» **Exercise requirements**
For the material below, return exactly the lines starting at the line containing "harderwijk (122, 858)" and ending at the line containing "Bike Totaal van Wijk (183, 1588)", both ends included, and no others.

────────

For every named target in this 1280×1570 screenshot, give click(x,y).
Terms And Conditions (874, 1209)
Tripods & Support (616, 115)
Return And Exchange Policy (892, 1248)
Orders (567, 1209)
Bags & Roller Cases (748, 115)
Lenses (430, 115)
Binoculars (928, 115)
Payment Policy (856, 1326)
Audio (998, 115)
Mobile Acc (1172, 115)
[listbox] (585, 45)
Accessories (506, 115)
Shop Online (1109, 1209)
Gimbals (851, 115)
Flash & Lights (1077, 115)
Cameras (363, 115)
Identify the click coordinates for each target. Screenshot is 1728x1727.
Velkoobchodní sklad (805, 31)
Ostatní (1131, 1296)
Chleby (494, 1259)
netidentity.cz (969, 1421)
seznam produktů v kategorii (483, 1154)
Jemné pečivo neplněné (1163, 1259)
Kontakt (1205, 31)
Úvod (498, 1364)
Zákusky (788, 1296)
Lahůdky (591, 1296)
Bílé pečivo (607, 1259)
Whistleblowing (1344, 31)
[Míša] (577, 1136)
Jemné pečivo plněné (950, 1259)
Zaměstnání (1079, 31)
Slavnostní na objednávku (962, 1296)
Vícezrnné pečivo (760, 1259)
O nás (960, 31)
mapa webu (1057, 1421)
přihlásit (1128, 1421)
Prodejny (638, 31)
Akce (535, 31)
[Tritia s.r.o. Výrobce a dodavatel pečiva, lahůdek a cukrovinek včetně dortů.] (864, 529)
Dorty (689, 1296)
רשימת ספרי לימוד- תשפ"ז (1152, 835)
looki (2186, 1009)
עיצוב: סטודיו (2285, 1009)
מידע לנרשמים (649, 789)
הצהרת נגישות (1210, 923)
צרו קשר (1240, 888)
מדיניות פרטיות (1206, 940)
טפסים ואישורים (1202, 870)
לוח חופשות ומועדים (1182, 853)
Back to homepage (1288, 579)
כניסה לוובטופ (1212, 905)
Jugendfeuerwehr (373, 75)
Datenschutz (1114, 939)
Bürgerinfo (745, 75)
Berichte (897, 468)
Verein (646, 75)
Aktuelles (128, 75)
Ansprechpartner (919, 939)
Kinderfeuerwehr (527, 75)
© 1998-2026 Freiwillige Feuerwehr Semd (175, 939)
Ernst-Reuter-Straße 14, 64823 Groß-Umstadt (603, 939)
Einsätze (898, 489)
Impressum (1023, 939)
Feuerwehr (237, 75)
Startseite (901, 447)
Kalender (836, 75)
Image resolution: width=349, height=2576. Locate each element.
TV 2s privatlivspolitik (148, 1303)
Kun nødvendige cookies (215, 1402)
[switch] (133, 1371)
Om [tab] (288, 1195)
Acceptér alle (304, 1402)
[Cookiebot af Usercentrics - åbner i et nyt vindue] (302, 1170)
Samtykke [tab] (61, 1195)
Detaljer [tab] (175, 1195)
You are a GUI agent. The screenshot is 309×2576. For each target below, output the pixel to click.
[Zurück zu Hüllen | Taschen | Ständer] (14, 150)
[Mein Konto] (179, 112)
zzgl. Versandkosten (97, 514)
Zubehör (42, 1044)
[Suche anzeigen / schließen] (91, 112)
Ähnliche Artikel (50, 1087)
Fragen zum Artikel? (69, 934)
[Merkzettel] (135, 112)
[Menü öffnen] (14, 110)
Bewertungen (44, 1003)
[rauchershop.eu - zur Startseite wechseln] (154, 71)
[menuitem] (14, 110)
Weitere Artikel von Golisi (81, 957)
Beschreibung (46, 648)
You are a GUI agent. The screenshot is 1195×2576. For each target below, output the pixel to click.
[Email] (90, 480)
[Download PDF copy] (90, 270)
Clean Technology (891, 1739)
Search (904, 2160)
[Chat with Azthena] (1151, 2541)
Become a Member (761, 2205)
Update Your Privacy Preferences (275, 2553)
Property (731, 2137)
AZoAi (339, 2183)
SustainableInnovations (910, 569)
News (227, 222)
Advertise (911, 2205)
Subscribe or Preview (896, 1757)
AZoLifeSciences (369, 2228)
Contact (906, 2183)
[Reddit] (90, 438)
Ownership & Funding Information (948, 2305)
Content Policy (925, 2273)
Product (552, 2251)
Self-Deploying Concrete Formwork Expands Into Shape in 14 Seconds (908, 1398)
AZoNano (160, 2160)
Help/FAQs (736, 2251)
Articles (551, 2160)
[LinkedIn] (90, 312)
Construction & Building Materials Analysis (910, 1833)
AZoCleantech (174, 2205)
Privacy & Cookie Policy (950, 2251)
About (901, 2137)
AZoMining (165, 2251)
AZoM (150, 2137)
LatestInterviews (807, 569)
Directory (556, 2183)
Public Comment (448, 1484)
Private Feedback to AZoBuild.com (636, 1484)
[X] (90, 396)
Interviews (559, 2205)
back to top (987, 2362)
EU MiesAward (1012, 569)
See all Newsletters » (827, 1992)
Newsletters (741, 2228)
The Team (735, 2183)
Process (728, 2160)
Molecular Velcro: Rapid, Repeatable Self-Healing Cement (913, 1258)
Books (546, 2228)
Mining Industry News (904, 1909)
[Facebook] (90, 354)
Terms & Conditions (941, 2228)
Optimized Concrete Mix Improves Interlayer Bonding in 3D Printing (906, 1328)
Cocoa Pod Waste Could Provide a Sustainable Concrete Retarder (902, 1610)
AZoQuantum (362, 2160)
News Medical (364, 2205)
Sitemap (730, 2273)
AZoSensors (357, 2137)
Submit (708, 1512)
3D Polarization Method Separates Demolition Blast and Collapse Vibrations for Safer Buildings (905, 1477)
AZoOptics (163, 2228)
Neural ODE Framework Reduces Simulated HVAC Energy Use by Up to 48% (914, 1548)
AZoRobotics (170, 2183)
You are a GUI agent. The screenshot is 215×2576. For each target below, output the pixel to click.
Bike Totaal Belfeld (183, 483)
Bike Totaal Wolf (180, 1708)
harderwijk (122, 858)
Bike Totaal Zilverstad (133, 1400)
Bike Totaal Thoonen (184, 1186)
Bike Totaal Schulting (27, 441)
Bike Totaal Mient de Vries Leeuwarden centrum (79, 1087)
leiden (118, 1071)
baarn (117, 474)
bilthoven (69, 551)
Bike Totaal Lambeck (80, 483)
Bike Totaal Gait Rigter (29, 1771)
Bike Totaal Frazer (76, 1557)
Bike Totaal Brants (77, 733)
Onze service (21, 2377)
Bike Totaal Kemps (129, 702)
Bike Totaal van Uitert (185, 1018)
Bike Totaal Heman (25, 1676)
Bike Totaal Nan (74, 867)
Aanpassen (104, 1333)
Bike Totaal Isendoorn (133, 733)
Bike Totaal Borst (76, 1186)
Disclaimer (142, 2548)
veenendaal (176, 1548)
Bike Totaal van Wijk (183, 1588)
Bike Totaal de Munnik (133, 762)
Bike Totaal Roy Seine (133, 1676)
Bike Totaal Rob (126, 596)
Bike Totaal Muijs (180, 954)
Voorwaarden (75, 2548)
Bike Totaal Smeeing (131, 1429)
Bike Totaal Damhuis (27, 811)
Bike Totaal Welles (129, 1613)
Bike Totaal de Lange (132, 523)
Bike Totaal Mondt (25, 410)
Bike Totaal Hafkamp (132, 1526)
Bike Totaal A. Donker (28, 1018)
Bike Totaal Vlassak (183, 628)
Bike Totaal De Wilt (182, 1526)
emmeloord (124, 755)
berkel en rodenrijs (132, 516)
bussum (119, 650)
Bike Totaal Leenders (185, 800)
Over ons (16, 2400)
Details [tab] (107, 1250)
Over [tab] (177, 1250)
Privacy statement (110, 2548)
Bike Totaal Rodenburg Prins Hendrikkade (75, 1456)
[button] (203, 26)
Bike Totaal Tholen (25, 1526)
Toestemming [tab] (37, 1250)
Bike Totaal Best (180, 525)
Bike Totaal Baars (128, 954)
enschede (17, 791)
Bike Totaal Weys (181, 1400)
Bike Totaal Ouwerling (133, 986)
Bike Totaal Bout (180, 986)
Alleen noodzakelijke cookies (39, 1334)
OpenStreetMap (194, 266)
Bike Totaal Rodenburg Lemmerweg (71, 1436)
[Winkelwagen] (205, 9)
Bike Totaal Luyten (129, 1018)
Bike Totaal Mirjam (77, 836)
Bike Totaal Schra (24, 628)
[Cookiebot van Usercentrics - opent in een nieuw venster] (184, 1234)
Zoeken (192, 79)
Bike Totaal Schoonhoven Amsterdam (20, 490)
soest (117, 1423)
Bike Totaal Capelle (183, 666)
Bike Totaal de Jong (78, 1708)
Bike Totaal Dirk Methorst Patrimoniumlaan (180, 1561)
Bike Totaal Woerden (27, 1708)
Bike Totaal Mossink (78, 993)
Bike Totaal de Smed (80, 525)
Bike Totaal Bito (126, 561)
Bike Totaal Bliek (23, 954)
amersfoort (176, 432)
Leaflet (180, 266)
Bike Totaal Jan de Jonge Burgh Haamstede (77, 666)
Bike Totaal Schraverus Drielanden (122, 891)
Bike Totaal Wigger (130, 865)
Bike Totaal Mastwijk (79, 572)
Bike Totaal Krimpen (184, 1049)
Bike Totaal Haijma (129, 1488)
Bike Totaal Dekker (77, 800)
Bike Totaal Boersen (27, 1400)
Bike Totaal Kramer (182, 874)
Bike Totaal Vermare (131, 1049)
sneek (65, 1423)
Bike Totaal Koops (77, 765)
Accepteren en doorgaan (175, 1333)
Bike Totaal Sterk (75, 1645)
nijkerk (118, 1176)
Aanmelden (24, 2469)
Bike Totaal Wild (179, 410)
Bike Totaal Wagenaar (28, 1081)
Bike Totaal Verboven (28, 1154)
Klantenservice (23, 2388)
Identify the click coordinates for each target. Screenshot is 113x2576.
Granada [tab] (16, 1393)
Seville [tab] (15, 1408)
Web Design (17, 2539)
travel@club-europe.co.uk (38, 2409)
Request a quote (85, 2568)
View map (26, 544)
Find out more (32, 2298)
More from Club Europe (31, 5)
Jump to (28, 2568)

────────

» **Answer box**
harderwijk (122, 858)
Bike Totaal Zilverstad (133, 1400)
Bike Totaal Thoonen (184, 1186)
Bike Totaal Schulting (27, 441)
Bike Totaal Mient de Vries Leeuwarden centrum (79, 1087)
leiden (118, 1071)
baarn (117, 474)
bilthoven (69, 551)
Bike Totaal Lambeck (80, 483)
Bike Totaal Gait Rigter (29, 1771)
Bike Totaal Frazer (76, 1557)
Bike Totaal Brants (77, 733)
Onze service (21, 2377)
Bike Totaal Kemps (129, 702)
Bike Totaal van Uitert (185, 1018)
Bike Totaal Heman (25, 1676)
Bike Totaal Nan (74, 867)
Aanpassen (104, 1333)
Bike Totaal Isendoorn (133, 733)
Bike Totaal Borst (76, 1186)
Disclaimer (142, 2548)
veenendaal (176, 1548)
Bike Totaal van Wijk (183, 1588)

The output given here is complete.